Information shown >>
§

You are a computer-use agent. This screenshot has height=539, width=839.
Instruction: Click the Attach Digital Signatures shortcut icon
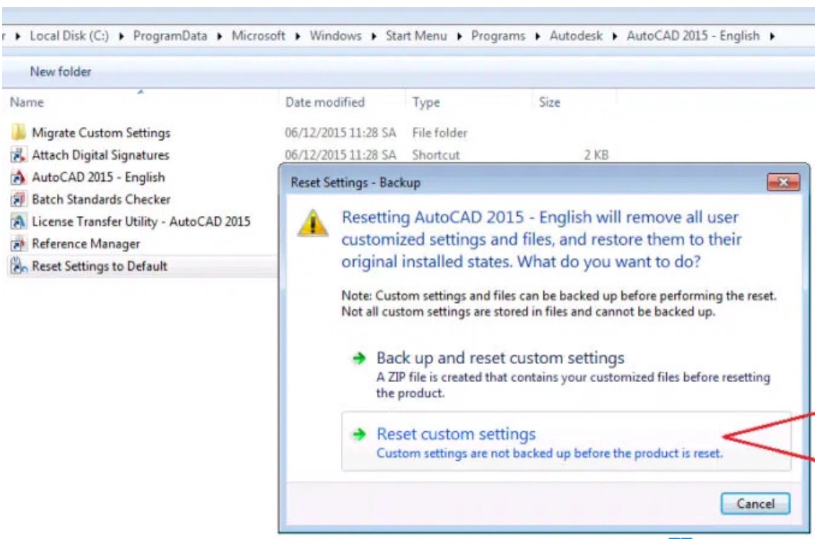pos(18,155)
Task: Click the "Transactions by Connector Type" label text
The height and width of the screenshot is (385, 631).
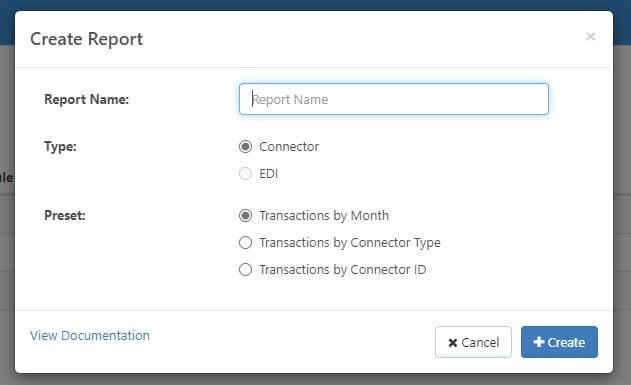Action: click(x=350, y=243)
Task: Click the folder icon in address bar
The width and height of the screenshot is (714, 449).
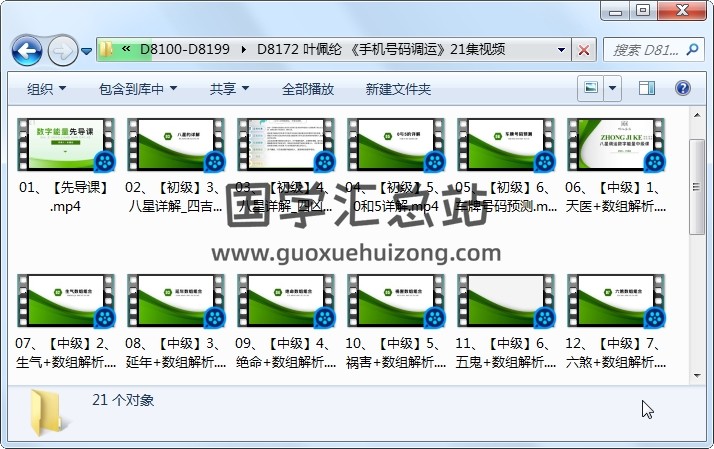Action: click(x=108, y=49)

§

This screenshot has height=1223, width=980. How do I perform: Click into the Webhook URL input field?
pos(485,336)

§

Each line of the entries above that has the word "Task" is to be copied.

Solution >>
Task: Click the "Transactions by Connector Type" label text
Task: Click the folder icon in address bar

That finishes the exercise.